Ph. Conrad sur la "reconquista"

Entretien avec l'historien PHILIPPE CONRAD sur la “Reconquista” espagnole

 

 

Q.: Qu'appelle-t-on “Reconquista”? Qu'en est-il du mythe et de la réalité pour l'histoire espagnole et européenne?

 

 

Ph.C.: Le terme n'apparaît pour la première fois qu'au XVIème siècle, dans le contexte bien précis de la lutte engagée entre Charles-Quint et les Ottomans, sur le front danubien comme en Méditerranée. Il désigne alors le conflit qui, pendant près de huit siècles a permis, avec des alternances de paroxysme et de relâchement, de libérer la péninsule ibérique de la domination musulmane qui s'y était imposée après la victoire remportée sur le roi wisigoth Roderic en 711, lors de la malheureuse bataille du rio Guadalete. Il est clair que les premiers “résistants” qui remportent, en 722 la “bataille” de Covadonga n'imaginent pas qu'ils sont les premiers acteurs d'une aussi vaste entreprise. Ce n'est qu'au cours des IXème et Xème siècles que les Chrétiens mozarabes, venus se réfugier dans les réduits chrétiens du nord de la péninsule, ont fourni à l'expansionnisme des jeunes principautés appelées à devenir les royaumes des Asturies, de Leon, de Castille, de Navarre et d'Aragon, les justifications religieuses de leur expansionnisme. A partir du XIème siècle, quand l'Islam andalou divisé se trouve en position de faiblesse, la croisade d'Espagne participe au grand mouvement d'expansion européenne et chrétienne des lendemains de l'an mil, un mouvement qui paraît ici irrésistible, une fois acquise, en 1085, la chute de Tolède. Mais l'irruption dans la péninsule des empires berbères, almoravide puis almohade, remet tout en question et maintient jusqu'au début du XIIIème siècle un certain équilibre des forces.

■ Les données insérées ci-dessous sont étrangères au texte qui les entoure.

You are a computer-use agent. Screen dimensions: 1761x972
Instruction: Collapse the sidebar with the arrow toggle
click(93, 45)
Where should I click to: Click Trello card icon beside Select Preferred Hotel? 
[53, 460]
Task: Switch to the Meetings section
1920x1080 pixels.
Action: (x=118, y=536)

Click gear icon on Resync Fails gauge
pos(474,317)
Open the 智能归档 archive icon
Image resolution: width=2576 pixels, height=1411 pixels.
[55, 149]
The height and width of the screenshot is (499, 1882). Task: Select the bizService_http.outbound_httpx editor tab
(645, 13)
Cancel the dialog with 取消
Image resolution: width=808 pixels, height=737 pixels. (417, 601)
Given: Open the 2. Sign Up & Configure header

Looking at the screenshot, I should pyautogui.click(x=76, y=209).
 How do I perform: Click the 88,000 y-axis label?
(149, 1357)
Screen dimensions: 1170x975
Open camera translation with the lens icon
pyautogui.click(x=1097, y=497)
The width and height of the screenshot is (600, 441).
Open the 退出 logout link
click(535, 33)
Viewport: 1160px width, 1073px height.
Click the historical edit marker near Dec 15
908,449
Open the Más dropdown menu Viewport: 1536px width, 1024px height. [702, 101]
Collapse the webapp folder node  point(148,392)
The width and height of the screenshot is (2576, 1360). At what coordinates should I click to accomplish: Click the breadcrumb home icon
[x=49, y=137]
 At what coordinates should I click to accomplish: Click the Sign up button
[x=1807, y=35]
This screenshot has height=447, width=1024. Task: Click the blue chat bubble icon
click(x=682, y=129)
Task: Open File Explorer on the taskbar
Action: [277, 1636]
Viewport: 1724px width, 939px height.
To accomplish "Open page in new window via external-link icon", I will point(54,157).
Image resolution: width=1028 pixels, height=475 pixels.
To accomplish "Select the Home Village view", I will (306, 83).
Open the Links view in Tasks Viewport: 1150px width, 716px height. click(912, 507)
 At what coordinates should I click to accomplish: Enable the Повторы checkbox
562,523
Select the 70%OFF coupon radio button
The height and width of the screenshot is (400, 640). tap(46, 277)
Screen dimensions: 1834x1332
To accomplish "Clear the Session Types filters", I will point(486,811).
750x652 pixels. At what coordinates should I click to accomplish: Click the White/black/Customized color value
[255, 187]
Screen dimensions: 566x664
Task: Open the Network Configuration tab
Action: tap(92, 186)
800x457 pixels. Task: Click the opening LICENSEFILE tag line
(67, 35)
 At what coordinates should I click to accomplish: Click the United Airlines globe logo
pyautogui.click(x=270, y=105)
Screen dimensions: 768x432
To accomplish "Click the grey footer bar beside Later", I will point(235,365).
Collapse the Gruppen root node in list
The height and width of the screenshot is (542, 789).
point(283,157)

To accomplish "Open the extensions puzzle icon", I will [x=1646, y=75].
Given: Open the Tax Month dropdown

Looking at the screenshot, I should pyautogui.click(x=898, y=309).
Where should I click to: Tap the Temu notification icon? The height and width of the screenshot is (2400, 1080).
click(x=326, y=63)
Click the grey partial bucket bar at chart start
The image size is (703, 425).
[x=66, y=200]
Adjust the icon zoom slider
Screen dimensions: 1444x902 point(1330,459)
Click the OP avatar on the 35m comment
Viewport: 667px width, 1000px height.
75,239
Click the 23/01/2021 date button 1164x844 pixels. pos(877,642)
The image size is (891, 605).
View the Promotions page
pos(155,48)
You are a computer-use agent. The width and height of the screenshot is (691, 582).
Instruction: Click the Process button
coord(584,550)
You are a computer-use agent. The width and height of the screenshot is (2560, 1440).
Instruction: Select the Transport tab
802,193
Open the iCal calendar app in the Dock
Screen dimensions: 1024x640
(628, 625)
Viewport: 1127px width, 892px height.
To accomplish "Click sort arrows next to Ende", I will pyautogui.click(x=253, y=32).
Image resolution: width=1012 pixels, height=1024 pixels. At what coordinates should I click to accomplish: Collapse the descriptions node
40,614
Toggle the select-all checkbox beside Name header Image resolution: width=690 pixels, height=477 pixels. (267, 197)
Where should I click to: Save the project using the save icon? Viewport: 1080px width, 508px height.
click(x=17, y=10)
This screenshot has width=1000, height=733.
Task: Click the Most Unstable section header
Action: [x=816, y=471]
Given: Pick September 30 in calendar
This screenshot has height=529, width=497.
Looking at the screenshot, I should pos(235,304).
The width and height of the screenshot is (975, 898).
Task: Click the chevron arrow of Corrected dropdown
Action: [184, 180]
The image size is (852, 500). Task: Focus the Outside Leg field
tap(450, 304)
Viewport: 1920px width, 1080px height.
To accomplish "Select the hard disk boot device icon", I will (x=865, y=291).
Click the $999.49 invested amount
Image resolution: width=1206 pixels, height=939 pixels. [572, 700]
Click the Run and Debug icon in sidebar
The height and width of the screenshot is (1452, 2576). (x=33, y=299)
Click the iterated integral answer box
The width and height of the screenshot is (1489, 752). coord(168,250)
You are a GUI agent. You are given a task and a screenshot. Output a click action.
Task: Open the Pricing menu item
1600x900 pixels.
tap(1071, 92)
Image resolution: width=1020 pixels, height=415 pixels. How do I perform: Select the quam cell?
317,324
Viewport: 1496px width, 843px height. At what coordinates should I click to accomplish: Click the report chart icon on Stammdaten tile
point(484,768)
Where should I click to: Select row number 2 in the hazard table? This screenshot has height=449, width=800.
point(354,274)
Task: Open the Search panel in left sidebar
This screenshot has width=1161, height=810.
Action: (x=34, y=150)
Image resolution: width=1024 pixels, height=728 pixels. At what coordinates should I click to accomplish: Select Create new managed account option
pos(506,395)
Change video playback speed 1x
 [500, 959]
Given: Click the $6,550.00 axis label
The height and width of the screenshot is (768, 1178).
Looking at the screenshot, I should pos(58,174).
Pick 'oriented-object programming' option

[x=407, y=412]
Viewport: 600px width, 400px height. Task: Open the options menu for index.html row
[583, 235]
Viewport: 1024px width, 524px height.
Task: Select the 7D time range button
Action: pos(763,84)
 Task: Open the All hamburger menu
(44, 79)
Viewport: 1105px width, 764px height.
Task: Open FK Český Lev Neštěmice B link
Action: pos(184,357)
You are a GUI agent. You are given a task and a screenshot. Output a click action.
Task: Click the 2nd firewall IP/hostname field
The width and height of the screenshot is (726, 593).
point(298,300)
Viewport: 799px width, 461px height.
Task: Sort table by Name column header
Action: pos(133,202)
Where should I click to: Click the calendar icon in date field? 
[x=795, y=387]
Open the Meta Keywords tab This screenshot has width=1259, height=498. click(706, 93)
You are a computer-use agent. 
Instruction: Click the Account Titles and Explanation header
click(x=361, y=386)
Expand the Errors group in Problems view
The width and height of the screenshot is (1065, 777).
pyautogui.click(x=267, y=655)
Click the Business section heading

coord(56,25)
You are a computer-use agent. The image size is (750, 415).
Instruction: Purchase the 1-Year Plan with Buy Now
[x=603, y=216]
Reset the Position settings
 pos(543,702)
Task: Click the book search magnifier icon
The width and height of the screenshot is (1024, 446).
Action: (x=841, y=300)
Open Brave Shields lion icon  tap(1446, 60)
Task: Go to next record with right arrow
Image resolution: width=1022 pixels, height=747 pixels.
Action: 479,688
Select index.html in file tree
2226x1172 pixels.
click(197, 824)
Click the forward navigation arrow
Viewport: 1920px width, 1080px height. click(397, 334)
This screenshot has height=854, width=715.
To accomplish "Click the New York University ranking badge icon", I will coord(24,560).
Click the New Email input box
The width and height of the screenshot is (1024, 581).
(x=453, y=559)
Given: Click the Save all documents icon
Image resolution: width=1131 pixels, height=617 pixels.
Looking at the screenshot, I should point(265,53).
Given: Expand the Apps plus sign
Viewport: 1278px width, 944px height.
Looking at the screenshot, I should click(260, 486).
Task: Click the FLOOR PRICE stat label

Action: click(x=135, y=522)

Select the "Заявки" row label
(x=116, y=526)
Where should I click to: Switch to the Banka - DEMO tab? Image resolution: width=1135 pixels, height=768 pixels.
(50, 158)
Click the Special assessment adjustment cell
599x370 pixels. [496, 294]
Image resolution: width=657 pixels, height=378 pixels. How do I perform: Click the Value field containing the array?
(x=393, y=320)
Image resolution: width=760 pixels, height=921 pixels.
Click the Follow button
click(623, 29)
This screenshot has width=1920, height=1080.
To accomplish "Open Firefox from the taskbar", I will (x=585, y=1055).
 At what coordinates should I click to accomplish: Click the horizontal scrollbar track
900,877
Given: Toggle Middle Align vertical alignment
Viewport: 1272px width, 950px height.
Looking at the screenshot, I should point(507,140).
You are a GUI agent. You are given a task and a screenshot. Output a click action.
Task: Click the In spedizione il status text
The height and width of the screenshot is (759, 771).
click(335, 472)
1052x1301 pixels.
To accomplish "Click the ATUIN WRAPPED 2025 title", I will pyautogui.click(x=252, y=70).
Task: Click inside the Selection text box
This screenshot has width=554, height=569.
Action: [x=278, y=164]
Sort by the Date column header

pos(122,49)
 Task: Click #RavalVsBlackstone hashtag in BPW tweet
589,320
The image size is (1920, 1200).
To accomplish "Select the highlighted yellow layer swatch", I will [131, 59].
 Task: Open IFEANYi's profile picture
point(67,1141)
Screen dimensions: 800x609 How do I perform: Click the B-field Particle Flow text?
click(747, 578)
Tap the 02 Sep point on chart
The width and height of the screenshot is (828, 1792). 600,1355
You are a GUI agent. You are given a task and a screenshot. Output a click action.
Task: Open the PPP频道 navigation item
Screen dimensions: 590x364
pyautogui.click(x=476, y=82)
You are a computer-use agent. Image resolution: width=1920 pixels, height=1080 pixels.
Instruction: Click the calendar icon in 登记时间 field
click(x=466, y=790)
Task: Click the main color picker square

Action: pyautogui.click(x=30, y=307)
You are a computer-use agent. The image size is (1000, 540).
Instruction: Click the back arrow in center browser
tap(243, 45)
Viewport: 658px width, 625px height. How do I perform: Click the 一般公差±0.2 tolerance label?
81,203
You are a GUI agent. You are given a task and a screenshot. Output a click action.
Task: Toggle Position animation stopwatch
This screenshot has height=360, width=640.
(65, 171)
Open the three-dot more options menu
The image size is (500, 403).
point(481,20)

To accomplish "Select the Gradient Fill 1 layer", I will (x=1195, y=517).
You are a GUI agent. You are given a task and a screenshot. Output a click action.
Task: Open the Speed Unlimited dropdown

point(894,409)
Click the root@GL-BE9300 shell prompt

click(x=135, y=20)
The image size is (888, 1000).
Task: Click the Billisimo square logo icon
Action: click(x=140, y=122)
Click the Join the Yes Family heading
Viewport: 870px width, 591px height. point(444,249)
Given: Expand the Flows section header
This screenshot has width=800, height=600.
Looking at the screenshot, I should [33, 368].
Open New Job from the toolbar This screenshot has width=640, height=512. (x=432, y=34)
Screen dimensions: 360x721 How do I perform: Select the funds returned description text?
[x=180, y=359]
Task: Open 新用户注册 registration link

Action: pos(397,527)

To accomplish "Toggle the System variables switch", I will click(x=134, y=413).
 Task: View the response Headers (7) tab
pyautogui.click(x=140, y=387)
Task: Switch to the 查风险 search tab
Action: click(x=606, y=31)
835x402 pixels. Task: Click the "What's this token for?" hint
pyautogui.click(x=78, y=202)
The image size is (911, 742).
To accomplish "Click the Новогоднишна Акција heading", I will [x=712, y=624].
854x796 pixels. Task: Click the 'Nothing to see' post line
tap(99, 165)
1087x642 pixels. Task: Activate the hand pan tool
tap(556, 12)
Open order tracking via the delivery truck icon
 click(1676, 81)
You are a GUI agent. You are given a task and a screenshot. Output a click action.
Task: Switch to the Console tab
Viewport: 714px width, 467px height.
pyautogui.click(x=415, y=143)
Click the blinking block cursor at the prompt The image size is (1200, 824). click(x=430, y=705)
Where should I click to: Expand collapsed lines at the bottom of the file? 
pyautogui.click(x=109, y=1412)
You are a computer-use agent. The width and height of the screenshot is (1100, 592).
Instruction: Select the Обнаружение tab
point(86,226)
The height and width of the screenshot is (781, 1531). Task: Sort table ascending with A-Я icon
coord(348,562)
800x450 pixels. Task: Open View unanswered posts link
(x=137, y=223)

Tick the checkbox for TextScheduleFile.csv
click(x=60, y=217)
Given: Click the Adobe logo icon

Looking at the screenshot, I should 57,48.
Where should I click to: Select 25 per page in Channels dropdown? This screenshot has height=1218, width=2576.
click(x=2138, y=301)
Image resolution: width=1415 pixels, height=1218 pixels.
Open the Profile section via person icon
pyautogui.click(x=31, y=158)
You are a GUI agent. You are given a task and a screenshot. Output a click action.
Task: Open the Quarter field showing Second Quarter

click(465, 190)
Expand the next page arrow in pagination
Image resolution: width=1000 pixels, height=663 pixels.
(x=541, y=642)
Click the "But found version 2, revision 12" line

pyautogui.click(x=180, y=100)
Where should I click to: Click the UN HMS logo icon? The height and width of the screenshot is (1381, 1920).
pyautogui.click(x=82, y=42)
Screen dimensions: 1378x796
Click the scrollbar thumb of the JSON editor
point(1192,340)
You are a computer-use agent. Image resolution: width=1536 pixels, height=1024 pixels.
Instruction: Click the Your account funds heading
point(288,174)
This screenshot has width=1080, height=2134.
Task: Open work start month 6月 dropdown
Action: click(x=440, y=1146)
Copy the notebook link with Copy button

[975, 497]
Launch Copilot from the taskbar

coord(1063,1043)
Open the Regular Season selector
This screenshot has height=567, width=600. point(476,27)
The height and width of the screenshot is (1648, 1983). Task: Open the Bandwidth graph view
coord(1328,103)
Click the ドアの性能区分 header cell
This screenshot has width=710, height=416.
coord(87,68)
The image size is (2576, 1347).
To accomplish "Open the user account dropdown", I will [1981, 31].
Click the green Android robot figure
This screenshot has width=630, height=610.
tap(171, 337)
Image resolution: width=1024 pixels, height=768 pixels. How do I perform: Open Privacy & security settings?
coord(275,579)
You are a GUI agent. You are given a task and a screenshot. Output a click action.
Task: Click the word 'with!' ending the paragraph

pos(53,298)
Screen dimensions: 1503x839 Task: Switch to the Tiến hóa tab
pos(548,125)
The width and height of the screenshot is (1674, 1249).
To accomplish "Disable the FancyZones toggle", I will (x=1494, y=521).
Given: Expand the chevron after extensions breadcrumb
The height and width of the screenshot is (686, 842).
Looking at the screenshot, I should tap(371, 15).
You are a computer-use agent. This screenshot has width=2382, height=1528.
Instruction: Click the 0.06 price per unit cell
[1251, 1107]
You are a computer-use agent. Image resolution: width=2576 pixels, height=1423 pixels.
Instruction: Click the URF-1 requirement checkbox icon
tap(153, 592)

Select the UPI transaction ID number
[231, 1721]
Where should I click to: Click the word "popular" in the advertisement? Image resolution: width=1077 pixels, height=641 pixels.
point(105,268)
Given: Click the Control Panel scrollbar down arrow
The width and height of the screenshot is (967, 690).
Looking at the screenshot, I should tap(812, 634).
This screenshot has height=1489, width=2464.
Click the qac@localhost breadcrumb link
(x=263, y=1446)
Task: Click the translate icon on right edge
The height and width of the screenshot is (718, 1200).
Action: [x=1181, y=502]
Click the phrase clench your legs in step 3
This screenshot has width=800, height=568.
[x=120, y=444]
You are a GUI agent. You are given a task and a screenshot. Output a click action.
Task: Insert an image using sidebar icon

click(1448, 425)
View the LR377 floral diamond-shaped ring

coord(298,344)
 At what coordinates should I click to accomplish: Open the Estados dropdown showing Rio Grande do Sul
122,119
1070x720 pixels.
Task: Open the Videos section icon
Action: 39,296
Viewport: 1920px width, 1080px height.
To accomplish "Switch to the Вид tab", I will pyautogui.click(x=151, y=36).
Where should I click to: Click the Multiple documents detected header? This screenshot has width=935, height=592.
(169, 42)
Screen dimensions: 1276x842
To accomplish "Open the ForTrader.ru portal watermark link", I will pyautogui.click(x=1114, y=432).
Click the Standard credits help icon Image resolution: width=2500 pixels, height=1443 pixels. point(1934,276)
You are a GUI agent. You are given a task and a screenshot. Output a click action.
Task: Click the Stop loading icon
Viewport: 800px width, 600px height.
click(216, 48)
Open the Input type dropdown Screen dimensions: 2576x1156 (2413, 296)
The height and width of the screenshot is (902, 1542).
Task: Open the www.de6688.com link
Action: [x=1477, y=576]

La victoire chrétienne de Las Navas de Tolosa, obtenue en 1212, prélude à la reconquête du Portugal, de Valence, de Cordoue et de Séville, réalisée avant le milieu du XIIIème siècle. Seul demeure le petit royaume nasride de Grenade, qui ne sera finalement reconquis par les Rois Catholiques qu'en 1492. L'expulsion des derniers Morisques, à partir de 1611, peut être considérée comme la dernière étape de cette Reconquista qui a vu finalement le reflux des forces musulmanes vers l'Afrique du Nord.

 

 

La prise de Grenade a été célébrée aussi bien à Rome qu'à Londres ou en France où elle est apparue comme une revanche, près de quarante ans après la prise de Constantinople par le sultan Mehmed II... Pour l'Europe, cette longue Histoire apparaît donc comme l'un des épisodes d'une lutte multiséculaire menée contre le péril musulman, qu'il soit arabe ou turc. D'un point de vue strictement espagnol, cette confrontation prolongée a contribué à donner à la société, spécialement en Castille, le royaume majeur qui se trouvait en première ligne, un caractère militaire et aristocratique qui va la marquer profondément. Une fois accompli le gigantesque effort qui aboutit à la prise de Grenade, les hidalgos de Castille et d'Extremadure mettront leur indomptable énergie et leur foi intense au service d'un autre grand projet, la Conquête des Indes occidentales, qui allait donner à l'Espagne le gigantesque Empire que l'on sait.

 

 

Q.: Que pensez-vous de l'“hispanité” de l'Islam andalou?

 

 

Ph.C: C'est la thèse célèbre défendue par Claudio Sanchez Albornoz dans son España, un enigma historico. Selon ce brillant médiéviste, l'Espagne, depuis les Ibères, aurait manifesté des caractères particuliers, exprimé un génie propre qui ont fait qu'elle a toujours absorbé et assimilé ses différents conquérants, Celtes, Romains, Wisigoths ou Arabes. Cet “espagnolisme géologique” a été vigoureusement attaqué par son principal adversaire, Americo Castro, qui a soutenu pour sa part que l'Espagne était née au Moyen Age, dans le creuset où se mêlent les éléments divers issus de ses trois religions, le christianisme, le judaïsme et l'Islam. On peut renvoyer dos à dos ces deux auteurs. Contrairement à ce que croyait Sanchez Albornoz, les travaux les plus récents ont montré que l'Espagne a été beaucoup plus “arabisée” qu'on ne l'a cru longtemps. Les musulmans d'al Andalus se sont sentis, à l'évidence, musulmans avant d'être espagnols et l'Espagne a été perçue avant tout comme une terre d'Islam. A l'inverse, on peut penser, contre Americo Castro, que c'est la Reconquista et l'adhésion militante à un catholicisme de combat qui ont fait, pour l'essentiel, l'identité profonde de l'Espagne. L'hidalguismo, le souci de la limpieza de sangre, un code d'honneur très particulier ne peuvent guère se concevoir en dehors du système de valeurs issu de la Reconquista qui apparaît, sur le long terme, comme un élément fondateur de l'“hispanité”, celle qui est honorée le 12 octobre, lors de la fête de la Race, qui commémore la découverte du Nouveau Monde par Colomb...

 

 

Q.: Pouvez-vous nous tracer un bilan rapide de l'occupation musulmane de l'Espagne? Peut-on parler de l'échec du multiculturalisme dans l'Europe chrétienne?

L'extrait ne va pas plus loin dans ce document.